▶ [Instructions to follow]
Set the listing down once more, exactly as given.

--

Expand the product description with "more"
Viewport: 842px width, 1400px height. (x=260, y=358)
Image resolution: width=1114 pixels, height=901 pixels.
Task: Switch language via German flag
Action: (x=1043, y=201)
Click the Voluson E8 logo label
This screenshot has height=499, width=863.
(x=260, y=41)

--

▶ [Problem solution]
Expand the product description with "more"
Viewport: 842px width, 1400px height. (x=260, y=358)
Image resolution: width=1114 pixels, height=901 pixels.
Task: Switch language via German flag
Action: (x=1043, y=201)
Click the Voluson E8 logo label
This screenshot has height=499, width=863.
(x=260, y=41)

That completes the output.